Neelam had set aside Wednesdays for Sanjay as ‘date night’, which was  the biggest commitment Priya had seen from her friend for any man.

“If you’re not serious about him, why don’t you just end it,” probed Priya.

Neelam’s frustration was now visible.

“Priya, why are you so concerned about who I do and don’t see? Just because you’re too stuck up your uptight arse to be in a relationship doesn’t mean we all have to be that way.”

“I’d rather be uptight than loose,” snorted Priya.

“See what I mean! You’re so judgemental. Act like you’ve got the moral high ground all the time. When will you just let me be?!” Neelam was shrieking by this point.

“And you think throwing yourself at any Tom, Dick or Harry is the best way to be? We’re not at uni anymore. When will you grow up and realise the men you attract have no respect for you?” Priya was calm but her heart was racing.

“What if I don’t want to grow up? What if I like my life as it is? Just because you do something doesn’t automatically make it the right thing to do.”

Priya tried to reason with Neelam who she knew was at the verge of crying.

“Neelam, I question your choices because I care about you. My sister did it to me and it kept me grounded. We’re like sisters, isn’t it right to challenge each other if we don’t agree with something?”

“That’s fine Priya but you need to realise I’m no kid. I don’t need to be parented by my best friend.”

“Nobody else seems to parent you.” As soon as the words escaped her mouth, Priya knew she had gone too far.

“Don’t you dare judge my parents. Who on earth do you think you are? Forget this; I don’t need to tolerate this crap. Carry on with your road trip alone!” And with that, Neelam stormed off, leaving much of her food untouched.

Priya knew she should not have said what she did but that didn’t negate from how true she thought it was. Neelam’s incessant need for attention stemmed from her lack of family attention. She knew her friend was good at heart but by living as she was, she had developed a reputation. Priya’s cousins referred to her as “360” because they claimed she had been out with every guy in college and then started over again to date them turn by turn again.

Priya headed back to the car to find Neelam leaning against it. Her eyes were red. Priya knew she  had been crying. Without saying a word, Priya hugged her best friend. Neelam was reluctant but then embraced her friend back. It was just what she needed.

“I’m sorry,”

“Me too,” said Neelam.

“I didn’t mean to say what I did, the way I said it,” reasoned Priya, “but I suppose we’re both just different in our outlooks because our upbringing has been different.”

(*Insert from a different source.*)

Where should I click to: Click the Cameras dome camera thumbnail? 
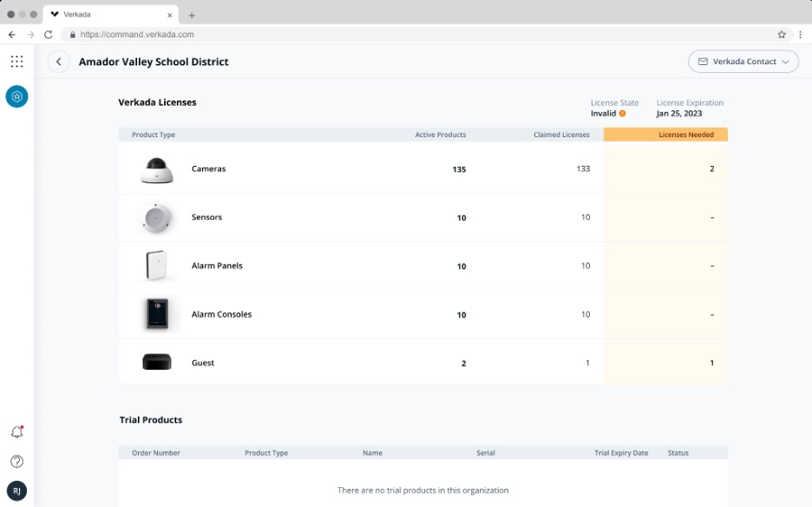pos(156,170)
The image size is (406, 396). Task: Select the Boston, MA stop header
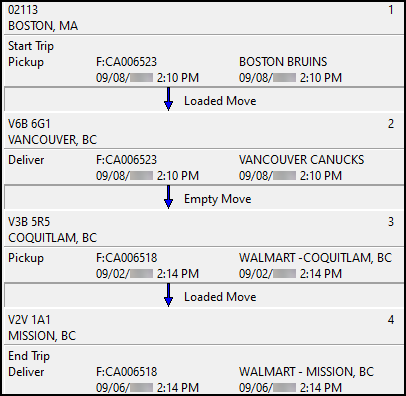click(x=203, y=18)
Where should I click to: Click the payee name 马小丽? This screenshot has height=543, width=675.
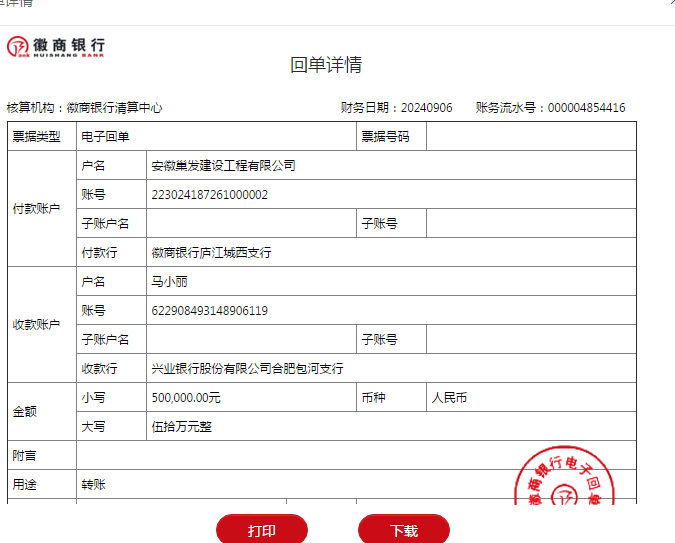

“We’re just different Priya. If you can’t understand me after knowing me for 20 years, then I don’t know what I can do. I just don’t need you judging me all the time. I never judge you,” sobbed Neelam.

With that Priya felt a sickness in the pit of her stomach. She realised how words that seemed logical in her head were like daggers to her friend’s ears. They were different. And as such, what they considered right was different. But that didn’t mean either one of them was wrong.

“Come, we’ve got a girly weekend to look forward to. And it’s your turn to drive, but I’m the DJ now!” Priya tried to perk her friend up.

“Oh no, that means I’ve got an hour of old skool R’n’B to endure!” Neelam grinned.

They got into the car to continue their journey. Priya knew deep down this wouldn’t be the end of their tiffs – but no friendship was spared from differences. Yet she was confident that her best friend had a clean heart, and that was all that mattered.